→ Exercise requirements
a – Print the passage from the report on Wikimedia community and diversity work in Sweden that opens with the words containing "[edit]In the Diversity" and closes with "the Wikimedia projects.", copied word for word.
b – Proceed with the report on Wikimedia community and diversity work in Sweden, writing on from its final sentence.

→ Text segment
We reached our goal of supporting 50 different Wikimedians and other Free Knowledge Advocates and managed to help 101 individuals. As the requests for help and support slowed down during the fall we did not reach our very optimistic goal of helping one free knowledge advocate per day in average in one way or another.
To improve the community building we have continued with our support for regular events in both Stockholm, Gothenburg and Uppsala. In both places there have been both a series of general social events (e.g. wikipubs and wikifikas) and also a series of events specifically designed to diversify our user base. As there have been different sets of social events in each city the numbers have quickly added up. A spin-off to this work was the first Wikicamp in Sweden last summer, organized by the volunteers in Gothenburg. The camp turned out to be very successful with high appreciation from participants (blog post in Swedish), a lot of quality material being produced and new volunteers becoming active.
Inclusive climate and low barriers (goal C.2.1 and C.2.2)
[edit]In the Diversity on Wikipedia project we continued to work hard on involving a more diverse group of volunteers and organized a number of targeted edit-a-thons towards women and other underrepresented groups during the year, and we will continue to invest in this. This was the third year we had an externally funded project aimed at diversity. We have learnt a lot, and it has given us the chance to experiment with different ways of increasing diversity on the Wikimedia projects.
To engage existing community members in diversifying efforts, we organized a mentorship training day with eleven motivated mentors from different parts of Sweden. The training involved how to employ inclusive actions to support new editors and deal with various editing scenarios online and offline.
We have organized events together with different partner organizations to teach more women how to contribute to Wikipedia, including the Arts and Feminism edit-a-thon (in Swedish), had a series of edit-a-thons in Stockholm and Gothenburg to strengthen this part of our community. We have also prepared a photo collection with photos from well known Swedish photographer Tomas Gunnarsson, who specializes in norm critical images. In July during Stockholm Pride, we hosted a photo exhibition at the Royal Castle in Stockholm to highlight the work done and a Pride edit-a-thon where the project was launched and presented by Tomas Gunnarsson. The project meant outreach to new groups and gained appreciation for non-sexualizing photos showing a wider diversity of people in Wikipedia articles, and that participating on Wikimedia projects is one action to take to improve on inclusivity and media representation. To improve on the quality of such images on Wikipedia, we believe make people feel more included and at home on Wikipedia, thereby making them more willing to join the community.

→ Given information
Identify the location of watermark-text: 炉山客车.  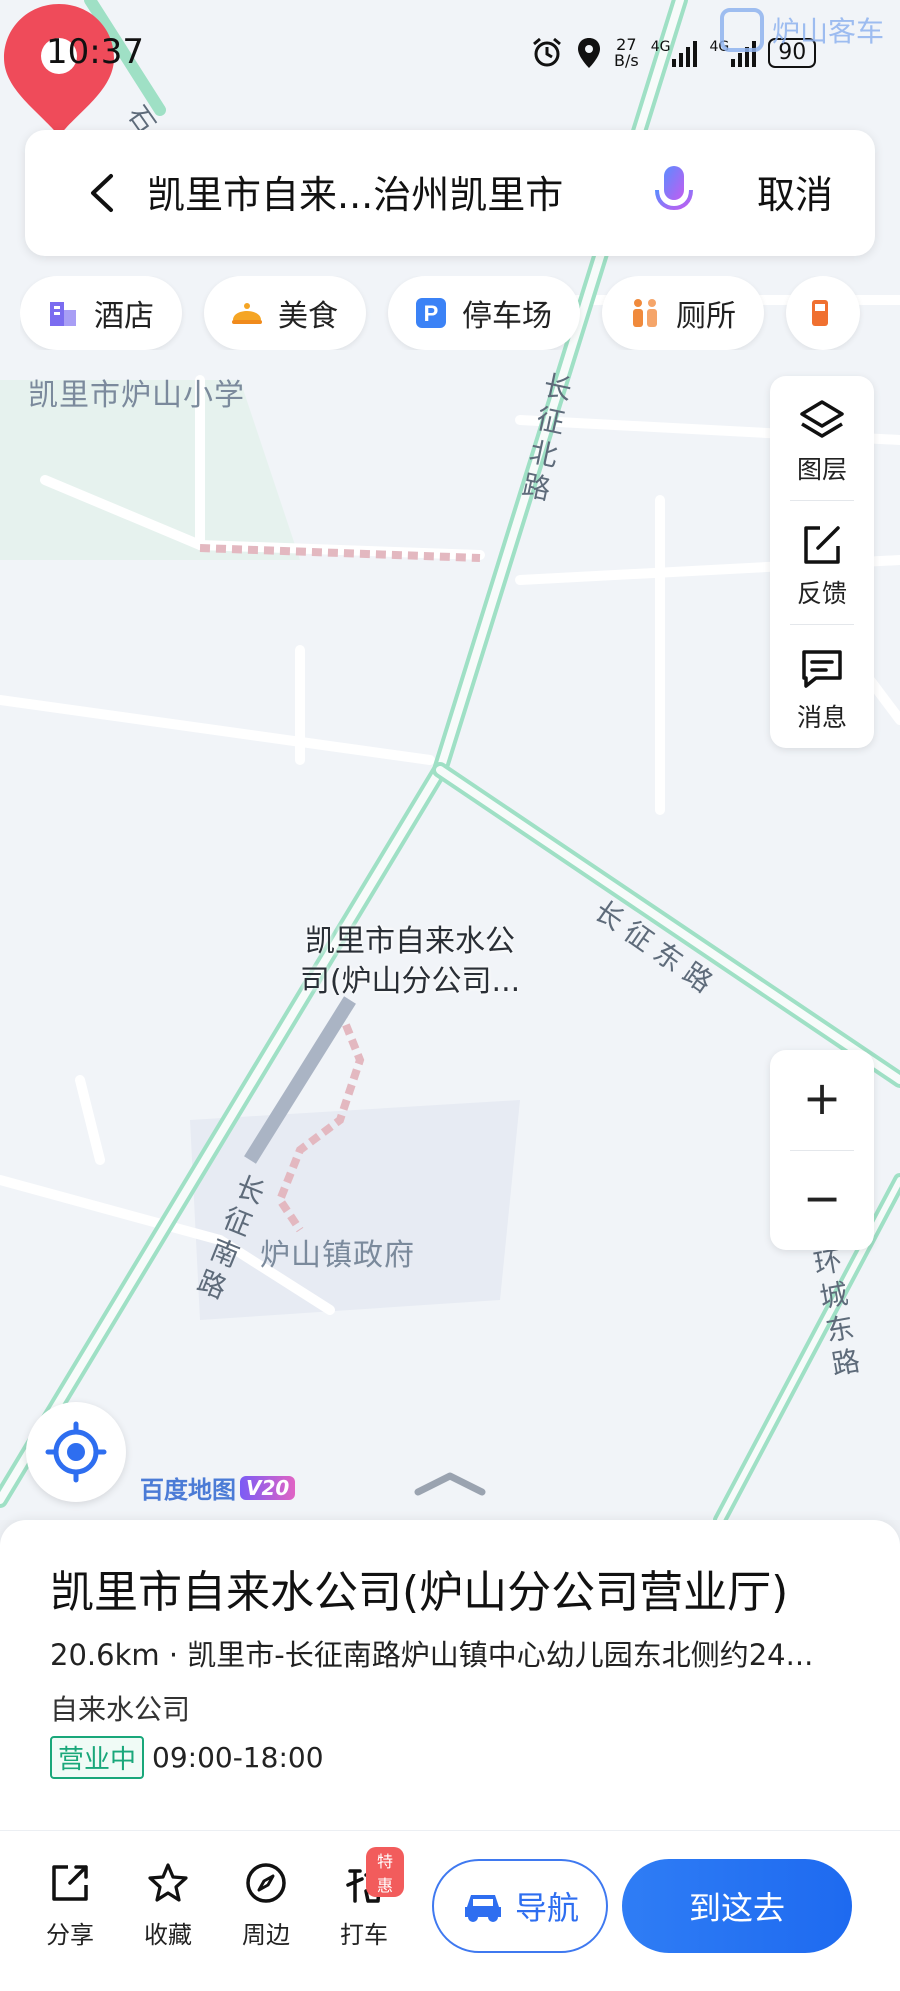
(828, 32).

→ Results of the exercise
a –
[edit]In the Diversity on Wikipedia project we continued to work hard on involving a more diverse group of volunteers and organized a number of targeted edit-a-thons towards women and other underrepresented groups during the year, and we will continue to invest in this. This was the third year we had an externally funded project aimed at diversity. We have learnt a lot, and it has given us the chance to experiment with different ways of increasing diversity on the Wikimedia projects.

b –
As previously we saw that some areas of our work was had positive side effects which directly support our overall diversity efforts. We see that in our work with GLAM staff the majority are women and from our work in the educational sector the situation is similar. To have a better idea of what our gender diversity looks like overall we are now tracking gender this across our activities, for 2016 this is available in the global metrics section above.We record gender as accurately as possible, which is more difficult for online activities which is why we have included a gender unknown category. We want to keep doing this over time to improve the understanding of how our programmatic work is connected with a more diverse user base.
As our new tech staff members started working later than we had planned we had to delay the technical work with Fikarummet, the Swedish language version of the Teahouse. When we did a more in-depth investigation of what needed to be solved, we realized that it would take significantly longer time than originally planned for. Two staff members worked on the technical development and it was completed and activated in the fourth quarter. This delay prevented us from reaching our goal for this year, but the upside is that the work should make it easier to add the Teahouse to other language versions of Wikipedia in the future and be more easily maintained by Wikipedia administrators. We hope that we will be able to assist other language versions with the technical part of the activations in 2017, if they so desire.
A new addition to the Wikipedia in Education project has been a Somali speaking class of 15 students who collaboratively worked on creating three new articles on Somali Wikipedia (see “Collab Highlight of the Month” April). The project has gained attention from the language teaching community in Sweden and we’re exploring possible partnerships to engage more similar minority language classes.
The Wiki Loves * concept has over the years proven to have a positive effect both on attracting a broad variety of new volunteers and as a useful tool to find and develop partnerships with different organizations. This year we organized Wiki Loves Monuments 2016 in Sweden for the fifth time. 2,330 images were uploaded by 76 participants, and around half of them were new users on the Wikimedia projects. We also worked on the necessary preparations to join Wiki Loves Earth in 2017.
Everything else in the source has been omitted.